I have already replaced the spindle and wheel bearing...because when I put on the lift I turn the wheel and they were wobbling.
When I pass my garage ramp, I hear a slight squeak in the rear.


----------



## landrystephane92 (Jan 3, 2012)

As @Cruzing12 said, I think it's the bushing.


----------



## Opel (7 mo ago)

Cruzing12 said:


> awh not "being," rather "looking"
> 
> how do your rear wheels look standing about 2 car lengths away? tops should be pointed in equally. not sure about the toe though.


Only today did I realise that I've read your reply wrong 😅
"Looking" 🤣🤣
So sorry


----------



## Opel (7 mo ago)

landrystephane92 said:


> As @Cruzing12 said, I think it's the bushing.
> 
> View attachment 297969


Wow that's a nice graphic 😄 thank you for your help.

But if the bushing is bad, so the axle support are, am I right?


----------



## Opel (7 mo ago)

Hi again 😅
More pictures:


















































What do you guys think?

On the right side, the bush looks more crushed...and maybe the squeaking noise comes from there too and axle support must be bent for the bush to be like that, or not?

Thanks again for all your help.


----------



## pappawolff11 (11 mo ago)

So here is the big question, Did you hit something?
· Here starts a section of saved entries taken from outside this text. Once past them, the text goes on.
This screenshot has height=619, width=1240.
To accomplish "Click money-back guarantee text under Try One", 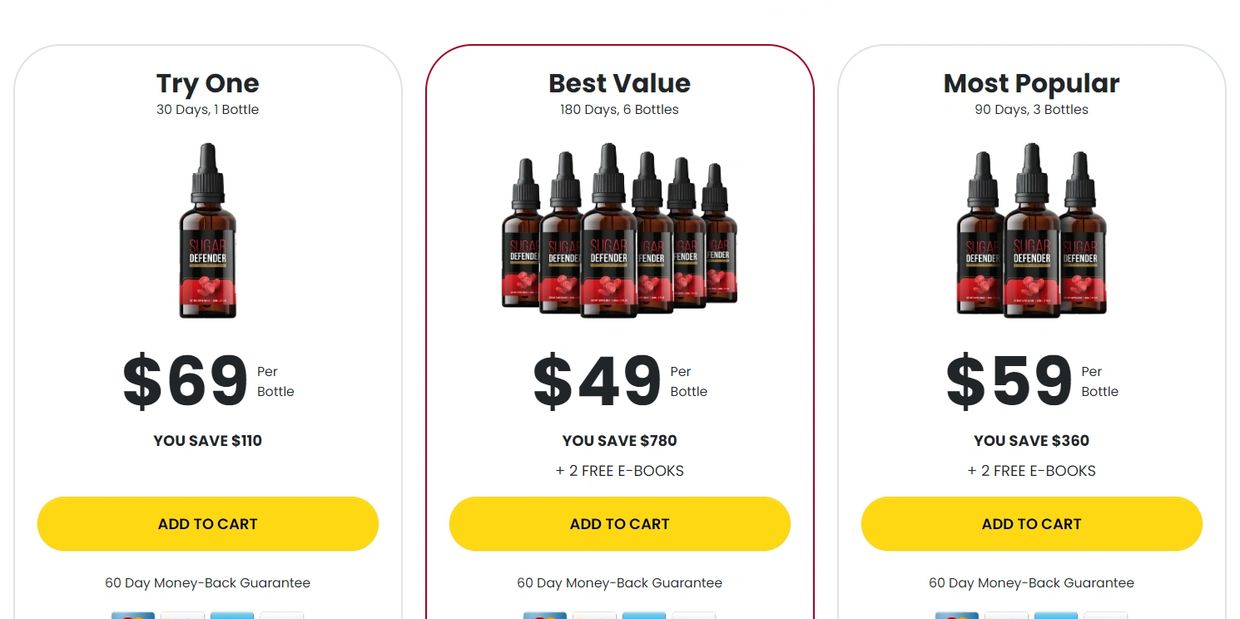I will click(208, 583).
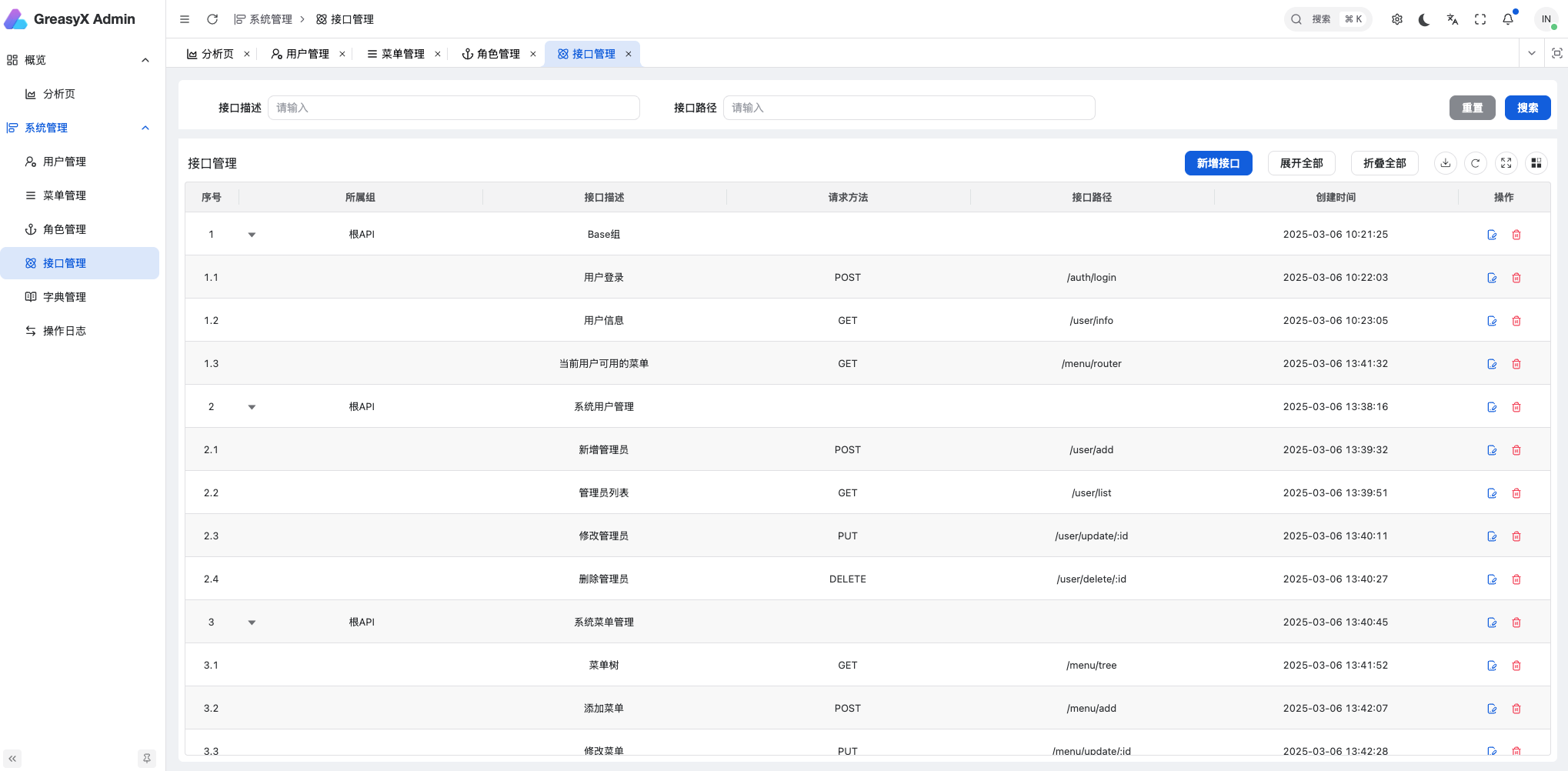Delete the /user/add row via trash icon
The width and height of the screenshot is (1568, 771).
click(x=1516, y=450)
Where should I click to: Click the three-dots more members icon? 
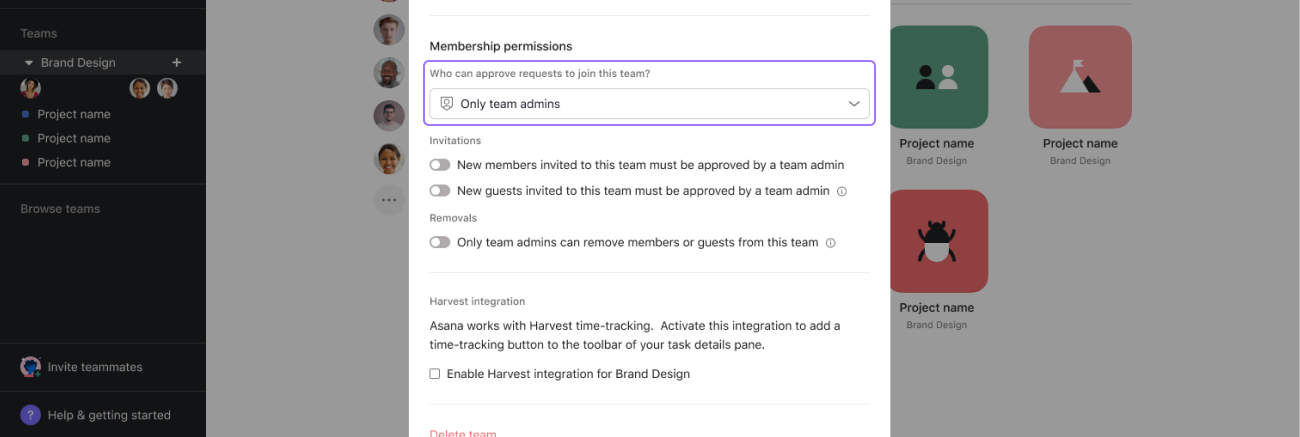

With the fact you stated you replaced the hub and knuckle it seems that is the case. We put a lot of axles under these for impact damage when I was at a dealer. It definitely looks tweaked to me but I suggest getting a tape measure out and start checking things from side to side. The numbers won't lie.


----------



## Opel (7 mo ago)

pappawolff11 said:


> So here is the big question, Did you hit something? With the fact you stated you replaced the hub and knuckle it seems that is the case. We put a lot of axles under these for impact damage when I was at a dealer. It definitely looks tweaked to me but I suggest getting a tape measure out and start checking things from side to side. The numbers won't lie.


Hi pappawolff11, thank you for your reply.
Yes, I hit the sidewalk when turning with the rear right wheel, about 2 years ago (maybe), and since then, I have made 2/3 alignments to check if the values were right, and they were still within factory specs (after I replace the hub and knuckle).
But I know that the rear bushes are squeezed more on the right side.
I work at an auto workshop, and I've seen several cars like mine, but the rear bushes were "normal". And another thing is that the car was on a lift, so the weight was all way down, so it's normal that the bushing was under stress, and makes me think that was misaligned.
I think in the near future, I will change the axle because I can't live with this "problem" in my mind 😟.
Thanks once again.


----------